Pour le corps, le jeûne c’est la diète

Du grec diaita (genre de vie), la diète est d’une façon générale une restriction alimentaire destinée à reposer l’estomac et à nettoyer l’organisme. C’est le Coran qui l’affirme : « … La diète est le remède de premier ordre ; l’estomac est le réceptacle des maladies ; on ne possède jamais la santé en remplissant son estomac ; il ne faut pas s’épuiser par la nourriture et la boisson. Manger trop est l’origine de toutes les maladies, le régime est le père des remèdes. » Même idée chez Plutarque : « Plutôt que d’avoir recours à la médecine, jeûnez une journée. »

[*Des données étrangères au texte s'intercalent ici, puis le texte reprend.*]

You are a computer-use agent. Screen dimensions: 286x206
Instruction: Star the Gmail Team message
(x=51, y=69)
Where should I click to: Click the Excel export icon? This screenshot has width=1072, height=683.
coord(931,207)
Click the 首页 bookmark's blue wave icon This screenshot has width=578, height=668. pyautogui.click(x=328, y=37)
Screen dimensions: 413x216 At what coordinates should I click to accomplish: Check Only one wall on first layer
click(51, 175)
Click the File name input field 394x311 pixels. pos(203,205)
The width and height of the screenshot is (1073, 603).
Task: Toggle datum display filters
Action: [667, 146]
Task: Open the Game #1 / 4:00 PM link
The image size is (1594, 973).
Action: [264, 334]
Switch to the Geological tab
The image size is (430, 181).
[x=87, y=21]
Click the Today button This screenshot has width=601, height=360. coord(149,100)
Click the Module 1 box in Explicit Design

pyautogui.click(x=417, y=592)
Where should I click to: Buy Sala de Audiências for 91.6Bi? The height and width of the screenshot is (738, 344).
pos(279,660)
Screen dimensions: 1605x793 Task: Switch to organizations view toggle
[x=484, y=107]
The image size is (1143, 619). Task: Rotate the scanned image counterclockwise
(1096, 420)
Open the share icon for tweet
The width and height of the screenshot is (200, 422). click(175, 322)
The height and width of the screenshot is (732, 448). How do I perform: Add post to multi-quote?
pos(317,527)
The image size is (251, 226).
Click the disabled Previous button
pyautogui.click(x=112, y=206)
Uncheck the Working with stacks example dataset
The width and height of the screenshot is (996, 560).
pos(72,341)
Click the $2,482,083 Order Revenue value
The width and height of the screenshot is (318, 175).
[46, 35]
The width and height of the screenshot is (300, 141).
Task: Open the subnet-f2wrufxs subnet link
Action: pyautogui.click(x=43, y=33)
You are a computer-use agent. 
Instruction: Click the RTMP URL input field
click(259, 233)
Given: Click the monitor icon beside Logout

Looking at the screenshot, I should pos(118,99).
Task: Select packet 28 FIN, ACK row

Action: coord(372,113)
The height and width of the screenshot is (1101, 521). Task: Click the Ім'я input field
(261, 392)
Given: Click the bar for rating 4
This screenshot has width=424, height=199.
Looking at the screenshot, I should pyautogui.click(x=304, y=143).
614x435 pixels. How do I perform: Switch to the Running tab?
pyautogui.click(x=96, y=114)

Dans l’histoire de la médecine, on a beaucoup utilisé le jeûne jusqu’au Moyen Age, et puis on l’a abandonné (en Occident du moins) progressivement jusque vers 1850 environ. Aujourd’hui encore, la médecine courante entretient l’idée que l’appétit et l’alimentation sont essentiels pour retrouver des forces, ce qui accentue encore le côté effrayant et privatif du jeûne.

Cependant les études récentes de plusieurs spécialistes (Dr Dewey : le Jeune qui guérit ; Dr Shelton: le Jeune Courrier du Livre) montrent assez que la diète met en marche un processus d’élimination des poisons et des toxines qui assainit le terrain, c’est-à-dire l’organisme. L’amaigrissement n’est pas à redouter : après la désintoxication, les cellules purifiées et rajeunies fonctionnent mieux et le corps reprend le poids perdu si toutefois la reprise alimentaire est bien faite, progressivement et avec mesure. Les artères, le cœur, le foie et l’estomac sont reposés par la diète, et les résultats thérapeutiques sont tels qu’elle opère parfois des rétablissements spectaculaires (comme le cas de la doctoresse sud-africaine Johanna Brandt [Johanna Brandt : la Cure de raisin (Genève, éd. Dunant) qui se guérit d’un cancer par le jeûne total puis le jeûne au raisin]. Les résultats se manifestent dans la pression sanguine (qui diminue), la digestion (allégée), la respiration (plus facile), bref, une désintoxication générale de l’organisme.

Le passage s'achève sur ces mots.